Mead begins by defining the human gesture as a
symbol—criticizing the Darwinian theories which emphasized a continuum between
humans and animals in the expression of emotions between humans and animals:
It is quite impossible to assume that animals do undertake to express their emotions. They certainly do not undertake to express them for the benefit of other animals. The most that can be said is that the 'expressions' did set free a certain emotion in the individual, an escape valve, so to speak, an emotional attitude which the animal needed, in some sense, to get rid of. They certainly could not exist in these lower animals as means of expressing emotions; we cannot approach them from the point of view of expressing a content in the mind of the individual. We can, of course, see how, for the actor, they may become definitely a language.
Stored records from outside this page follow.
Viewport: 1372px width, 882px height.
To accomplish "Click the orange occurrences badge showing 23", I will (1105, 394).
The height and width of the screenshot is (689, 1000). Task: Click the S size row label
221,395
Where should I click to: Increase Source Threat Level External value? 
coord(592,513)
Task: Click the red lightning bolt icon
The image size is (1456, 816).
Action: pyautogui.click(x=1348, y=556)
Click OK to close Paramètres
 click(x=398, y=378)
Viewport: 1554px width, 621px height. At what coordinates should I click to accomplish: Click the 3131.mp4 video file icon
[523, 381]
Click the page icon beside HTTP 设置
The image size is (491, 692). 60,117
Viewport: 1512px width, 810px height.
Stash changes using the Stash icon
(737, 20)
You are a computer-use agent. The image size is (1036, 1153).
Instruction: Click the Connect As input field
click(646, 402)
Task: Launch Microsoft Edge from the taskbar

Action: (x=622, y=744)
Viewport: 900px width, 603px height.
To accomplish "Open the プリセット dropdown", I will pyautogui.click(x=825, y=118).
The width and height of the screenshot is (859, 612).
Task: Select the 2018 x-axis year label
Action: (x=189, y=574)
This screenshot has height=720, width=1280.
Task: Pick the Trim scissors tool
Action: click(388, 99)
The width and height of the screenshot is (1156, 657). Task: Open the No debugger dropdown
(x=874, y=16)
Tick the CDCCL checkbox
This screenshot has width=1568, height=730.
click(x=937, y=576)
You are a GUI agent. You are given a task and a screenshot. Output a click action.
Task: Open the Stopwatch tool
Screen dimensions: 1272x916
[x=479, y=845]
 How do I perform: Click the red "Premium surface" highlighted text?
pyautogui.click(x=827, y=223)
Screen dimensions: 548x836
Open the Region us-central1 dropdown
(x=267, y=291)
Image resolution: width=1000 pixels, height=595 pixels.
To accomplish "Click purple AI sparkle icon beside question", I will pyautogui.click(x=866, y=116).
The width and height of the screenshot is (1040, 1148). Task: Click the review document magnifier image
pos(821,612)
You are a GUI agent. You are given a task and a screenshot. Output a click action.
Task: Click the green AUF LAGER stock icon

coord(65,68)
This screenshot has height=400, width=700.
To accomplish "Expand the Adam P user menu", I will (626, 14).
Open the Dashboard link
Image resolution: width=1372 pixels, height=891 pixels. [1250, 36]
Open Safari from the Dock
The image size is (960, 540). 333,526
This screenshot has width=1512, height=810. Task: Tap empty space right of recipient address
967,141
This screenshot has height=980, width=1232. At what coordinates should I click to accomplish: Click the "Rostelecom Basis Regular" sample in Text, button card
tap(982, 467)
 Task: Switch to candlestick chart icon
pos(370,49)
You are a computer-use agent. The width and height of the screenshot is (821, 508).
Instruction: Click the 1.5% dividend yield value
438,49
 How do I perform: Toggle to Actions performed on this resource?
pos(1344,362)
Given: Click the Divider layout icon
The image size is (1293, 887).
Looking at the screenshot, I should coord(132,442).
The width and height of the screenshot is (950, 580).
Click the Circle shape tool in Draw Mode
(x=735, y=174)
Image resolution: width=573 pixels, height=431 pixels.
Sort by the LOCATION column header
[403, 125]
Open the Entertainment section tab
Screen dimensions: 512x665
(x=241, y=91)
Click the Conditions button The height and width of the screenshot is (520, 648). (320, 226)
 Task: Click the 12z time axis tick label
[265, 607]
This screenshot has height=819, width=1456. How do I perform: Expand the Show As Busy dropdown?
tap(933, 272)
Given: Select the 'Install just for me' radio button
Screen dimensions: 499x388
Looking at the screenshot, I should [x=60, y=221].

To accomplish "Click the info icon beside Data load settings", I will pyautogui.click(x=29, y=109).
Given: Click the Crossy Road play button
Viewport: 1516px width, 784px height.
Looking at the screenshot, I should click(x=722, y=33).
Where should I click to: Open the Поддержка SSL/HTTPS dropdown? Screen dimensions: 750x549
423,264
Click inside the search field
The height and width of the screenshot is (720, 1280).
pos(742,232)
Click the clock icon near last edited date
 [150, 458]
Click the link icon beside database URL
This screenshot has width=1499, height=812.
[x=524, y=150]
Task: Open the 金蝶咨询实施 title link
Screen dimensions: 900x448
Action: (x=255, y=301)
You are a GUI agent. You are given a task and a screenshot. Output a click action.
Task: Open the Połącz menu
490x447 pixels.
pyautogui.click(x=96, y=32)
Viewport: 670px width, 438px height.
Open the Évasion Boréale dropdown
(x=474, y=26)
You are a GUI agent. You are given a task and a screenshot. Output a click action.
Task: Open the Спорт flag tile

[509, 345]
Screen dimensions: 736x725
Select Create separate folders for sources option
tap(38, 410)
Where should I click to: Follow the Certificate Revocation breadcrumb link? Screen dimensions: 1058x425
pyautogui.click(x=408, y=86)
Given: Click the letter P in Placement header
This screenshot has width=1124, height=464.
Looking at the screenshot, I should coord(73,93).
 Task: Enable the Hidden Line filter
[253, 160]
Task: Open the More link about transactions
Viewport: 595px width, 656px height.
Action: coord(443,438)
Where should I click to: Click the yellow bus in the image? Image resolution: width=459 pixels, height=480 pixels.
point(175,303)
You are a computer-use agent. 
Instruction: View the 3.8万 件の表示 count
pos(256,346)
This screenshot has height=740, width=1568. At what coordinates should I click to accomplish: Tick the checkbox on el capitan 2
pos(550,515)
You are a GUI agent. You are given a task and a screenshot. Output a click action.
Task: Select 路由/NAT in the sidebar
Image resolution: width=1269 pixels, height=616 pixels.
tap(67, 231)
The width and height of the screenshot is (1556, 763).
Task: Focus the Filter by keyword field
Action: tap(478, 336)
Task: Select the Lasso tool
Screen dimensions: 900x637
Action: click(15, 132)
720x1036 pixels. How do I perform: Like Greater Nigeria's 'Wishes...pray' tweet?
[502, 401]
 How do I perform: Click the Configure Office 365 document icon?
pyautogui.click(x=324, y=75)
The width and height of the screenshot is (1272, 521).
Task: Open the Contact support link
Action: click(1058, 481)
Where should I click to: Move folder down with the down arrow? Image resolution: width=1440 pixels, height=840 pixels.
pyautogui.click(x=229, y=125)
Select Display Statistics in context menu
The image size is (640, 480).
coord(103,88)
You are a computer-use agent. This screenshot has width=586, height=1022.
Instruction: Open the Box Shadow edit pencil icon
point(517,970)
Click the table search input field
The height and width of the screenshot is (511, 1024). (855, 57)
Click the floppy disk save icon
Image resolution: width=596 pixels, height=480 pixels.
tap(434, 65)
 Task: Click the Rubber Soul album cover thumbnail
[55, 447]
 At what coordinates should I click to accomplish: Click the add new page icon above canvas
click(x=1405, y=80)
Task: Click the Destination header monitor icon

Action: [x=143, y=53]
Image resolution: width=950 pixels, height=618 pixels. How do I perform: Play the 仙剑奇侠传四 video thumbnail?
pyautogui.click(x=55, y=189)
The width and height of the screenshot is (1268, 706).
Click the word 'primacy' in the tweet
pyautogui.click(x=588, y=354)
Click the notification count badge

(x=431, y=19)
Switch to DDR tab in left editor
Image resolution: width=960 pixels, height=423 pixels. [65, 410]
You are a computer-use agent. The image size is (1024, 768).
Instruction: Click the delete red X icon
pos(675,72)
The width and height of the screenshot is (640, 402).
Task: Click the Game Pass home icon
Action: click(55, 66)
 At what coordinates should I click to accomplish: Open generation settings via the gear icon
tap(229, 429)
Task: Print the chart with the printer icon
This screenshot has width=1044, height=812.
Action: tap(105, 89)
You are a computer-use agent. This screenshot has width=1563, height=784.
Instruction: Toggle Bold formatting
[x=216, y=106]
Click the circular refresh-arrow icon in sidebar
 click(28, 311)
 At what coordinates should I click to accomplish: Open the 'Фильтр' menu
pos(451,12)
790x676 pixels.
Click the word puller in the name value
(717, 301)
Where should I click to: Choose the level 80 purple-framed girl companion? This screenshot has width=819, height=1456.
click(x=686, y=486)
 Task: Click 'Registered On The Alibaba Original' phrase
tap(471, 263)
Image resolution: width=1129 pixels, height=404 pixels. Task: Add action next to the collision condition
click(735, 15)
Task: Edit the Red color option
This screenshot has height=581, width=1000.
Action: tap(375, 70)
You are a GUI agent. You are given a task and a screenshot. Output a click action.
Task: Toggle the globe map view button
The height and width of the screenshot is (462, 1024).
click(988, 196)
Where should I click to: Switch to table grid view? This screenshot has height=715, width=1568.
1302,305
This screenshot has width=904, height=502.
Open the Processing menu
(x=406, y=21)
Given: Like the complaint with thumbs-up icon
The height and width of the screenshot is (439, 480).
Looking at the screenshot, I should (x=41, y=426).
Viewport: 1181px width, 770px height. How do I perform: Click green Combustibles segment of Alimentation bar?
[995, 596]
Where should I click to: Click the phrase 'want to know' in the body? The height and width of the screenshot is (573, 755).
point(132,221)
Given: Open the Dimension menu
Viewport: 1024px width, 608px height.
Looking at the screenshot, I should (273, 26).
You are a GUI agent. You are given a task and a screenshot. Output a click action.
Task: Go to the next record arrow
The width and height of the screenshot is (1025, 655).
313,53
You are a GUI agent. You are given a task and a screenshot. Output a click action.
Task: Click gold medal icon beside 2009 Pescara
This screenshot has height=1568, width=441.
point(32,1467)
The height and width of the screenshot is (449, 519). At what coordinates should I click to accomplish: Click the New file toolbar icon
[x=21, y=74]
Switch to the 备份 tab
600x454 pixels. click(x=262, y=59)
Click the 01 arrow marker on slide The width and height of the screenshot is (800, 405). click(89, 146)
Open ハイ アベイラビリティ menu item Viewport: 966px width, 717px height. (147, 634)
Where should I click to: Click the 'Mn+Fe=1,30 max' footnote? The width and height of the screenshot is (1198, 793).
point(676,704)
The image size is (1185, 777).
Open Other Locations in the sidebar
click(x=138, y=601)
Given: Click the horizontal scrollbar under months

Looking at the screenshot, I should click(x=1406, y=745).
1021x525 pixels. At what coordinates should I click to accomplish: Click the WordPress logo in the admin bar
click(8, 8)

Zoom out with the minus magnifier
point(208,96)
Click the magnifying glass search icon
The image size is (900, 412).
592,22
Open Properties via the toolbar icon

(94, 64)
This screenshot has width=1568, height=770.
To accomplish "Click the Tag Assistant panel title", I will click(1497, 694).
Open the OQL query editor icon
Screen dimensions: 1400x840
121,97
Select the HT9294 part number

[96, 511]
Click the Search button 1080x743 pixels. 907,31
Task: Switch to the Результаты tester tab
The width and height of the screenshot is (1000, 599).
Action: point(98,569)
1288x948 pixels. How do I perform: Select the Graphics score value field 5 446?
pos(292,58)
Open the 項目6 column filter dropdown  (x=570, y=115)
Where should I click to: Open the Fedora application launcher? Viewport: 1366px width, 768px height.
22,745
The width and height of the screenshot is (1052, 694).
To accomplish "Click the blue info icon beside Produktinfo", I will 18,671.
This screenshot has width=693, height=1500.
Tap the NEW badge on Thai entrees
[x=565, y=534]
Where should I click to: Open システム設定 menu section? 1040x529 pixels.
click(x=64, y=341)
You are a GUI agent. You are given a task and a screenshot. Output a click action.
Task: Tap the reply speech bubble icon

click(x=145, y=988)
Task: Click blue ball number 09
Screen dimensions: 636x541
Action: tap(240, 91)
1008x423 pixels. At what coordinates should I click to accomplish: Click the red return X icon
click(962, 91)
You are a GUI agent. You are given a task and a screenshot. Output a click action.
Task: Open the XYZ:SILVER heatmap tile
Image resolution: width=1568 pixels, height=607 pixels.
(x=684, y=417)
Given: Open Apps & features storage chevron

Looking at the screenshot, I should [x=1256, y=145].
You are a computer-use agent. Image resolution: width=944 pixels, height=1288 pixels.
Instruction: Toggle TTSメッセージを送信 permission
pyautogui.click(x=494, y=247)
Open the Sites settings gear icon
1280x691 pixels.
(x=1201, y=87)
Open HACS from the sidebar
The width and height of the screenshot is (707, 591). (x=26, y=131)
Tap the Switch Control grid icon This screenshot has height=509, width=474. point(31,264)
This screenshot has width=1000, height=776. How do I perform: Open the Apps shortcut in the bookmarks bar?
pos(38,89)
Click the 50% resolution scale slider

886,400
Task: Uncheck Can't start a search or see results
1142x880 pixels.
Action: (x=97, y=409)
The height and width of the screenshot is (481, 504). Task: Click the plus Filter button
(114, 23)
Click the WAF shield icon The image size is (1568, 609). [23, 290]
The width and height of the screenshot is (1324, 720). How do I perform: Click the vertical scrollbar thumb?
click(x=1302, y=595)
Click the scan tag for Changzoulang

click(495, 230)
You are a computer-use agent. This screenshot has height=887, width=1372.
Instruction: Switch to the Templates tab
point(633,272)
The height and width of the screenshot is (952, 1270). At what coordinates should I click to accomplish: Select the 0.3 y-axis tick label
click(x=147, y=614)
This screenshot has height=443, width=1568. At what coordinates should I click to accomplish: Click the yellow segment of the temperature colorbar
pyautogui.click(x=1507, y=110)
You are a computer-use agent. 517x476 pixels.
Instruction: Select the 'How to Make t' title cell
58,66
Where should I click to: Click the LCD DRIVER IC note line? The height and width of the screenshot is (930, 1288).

An actor, for example, may undertake to express his rage, and he may do it by an expression of the countenance, and so convey to the audience the emotion he intended. However, he is not expressing his own emotion but simply conveying to the audience the evidence of anger, and if he is successful he may do it more effectively, as far as the audience is concerned, than a person who is really angered. There we have these gestures serving the purpose of expression of the emotions, but we cannot conceive that they arose as such a language in order to express emotion. Language, then, has to be studied from the point of view of the gestural type of conduct within which it existed without being as such a definite language. And we have to see how the communicative function could have arisen out of that prior sort of conduct. (Mind, Self, and Society 16-17).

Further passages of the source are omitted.